I'm not really sure how to describe the past few days. I realize that I haven't posted anything lately and I do apologize for that. I really didn't have much going on other than church, procrastinating homework by hanging out with friends and a little bit more of hanging out with friends (some thrifting was thrown in there too!)
I love my friends so much but I honestly think that I need to cut down on how much time I spend with them...not because I don't want to be around them anymore but because I need to work on prioritizing and making sure I get the things done that MUST be done before I have free time to play and do what I want. I know that this is going to be really hard for me to do but I honestly need to change this part of my lifestyle. Plus, I think that when I start spending a little less time with them, I will appreciate the time that I do have with them more!
I am currently reading On The Road by Jack Kerouac for one of my classes and it is making me want to go on a road trip SOO badly. Honestly, I HAVE to go somewhere over spring break in March. I plan to go to Utah to see my sister, brother-in-law and new nephew but we will see how that plays out.
I'm also struggling a bit with feeling fully accepted. I feel like that statement is something you would hear come out of a 14 or 15 year old's mouth but I randomly have spurts in my life where I get this feeling majorly. I feel like I'm in the way and very bothersome to people. I know that this isn't true but I can't help to feel like that.

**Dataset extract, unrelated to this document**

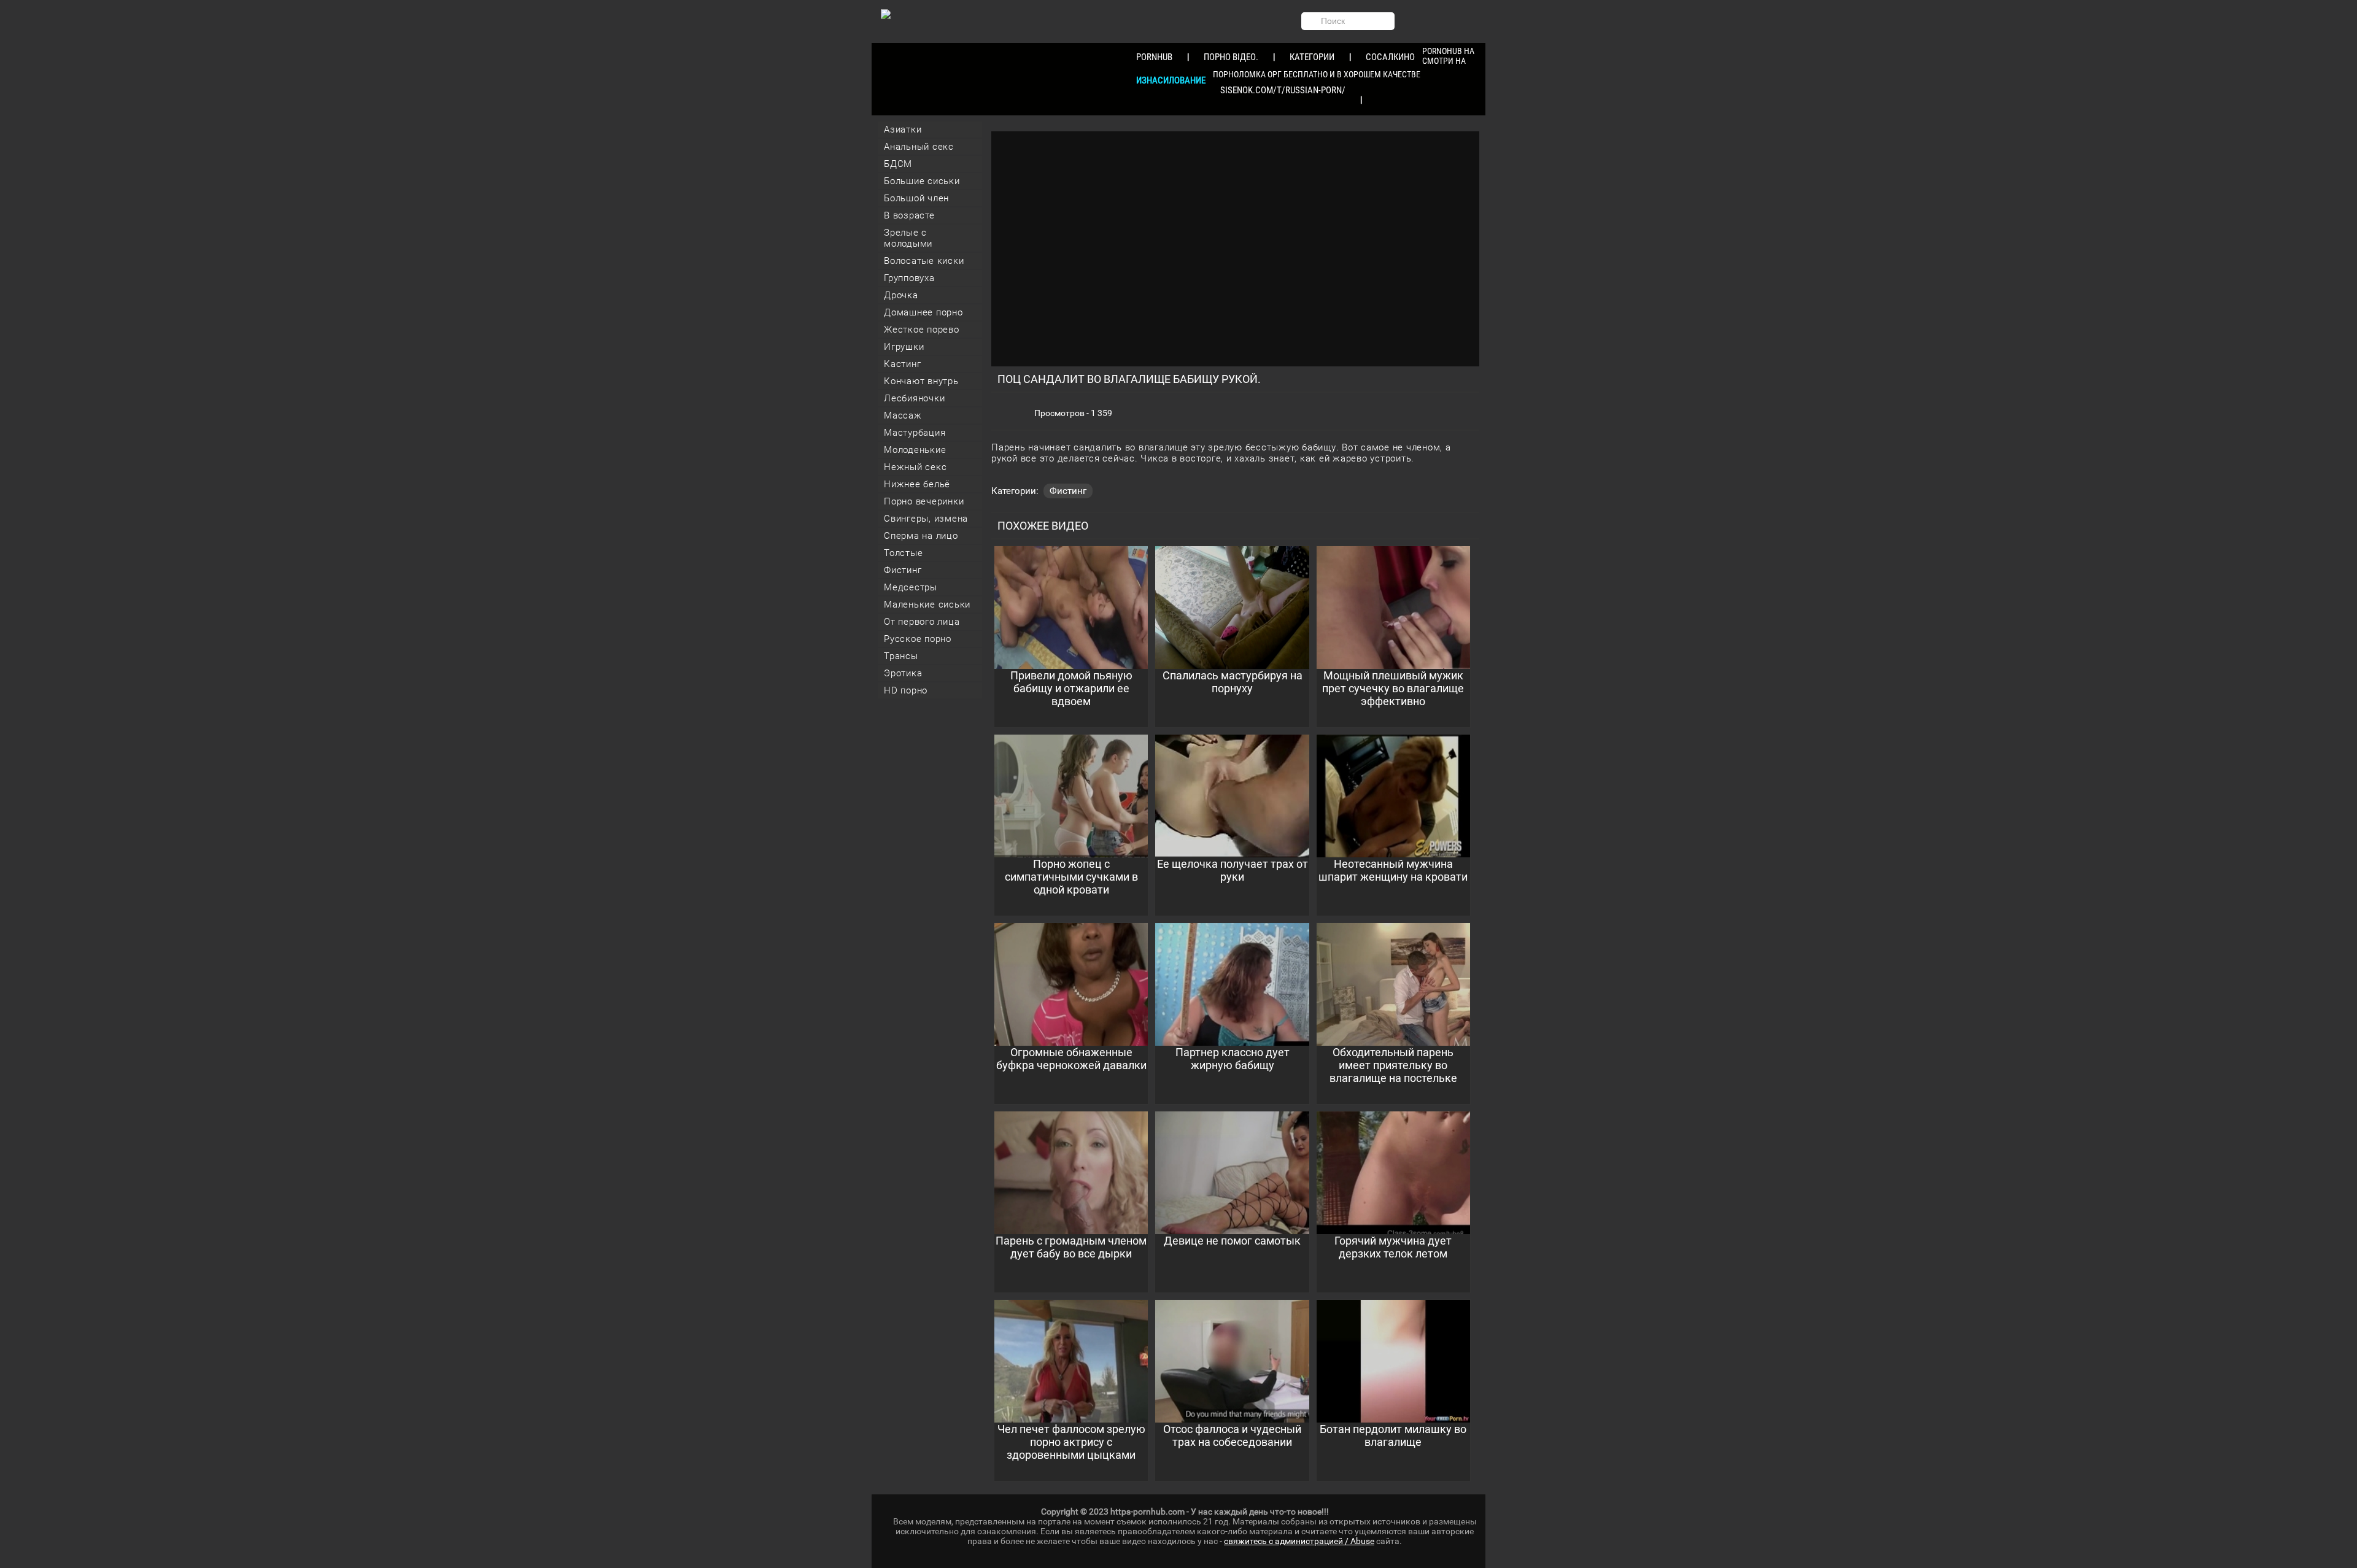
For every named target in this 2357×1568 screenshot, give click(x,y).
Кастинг (902, 363)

I had a discussion (a little bicker, if you will) with a friend the other night and he was telling me that he didn't rely on other people to make him happy. Now, I wasn't sure if I should take this as an insult or not but I think I kind of did because afterwords I started thinking about it I realized that I do that. I count on others to always be there for me talk to, confide in, get advice from, etc. But I can't do that anymore...I think that's another reason why I want to try to spend more time alone, so I can learn to rely on God to make me happy, not other people.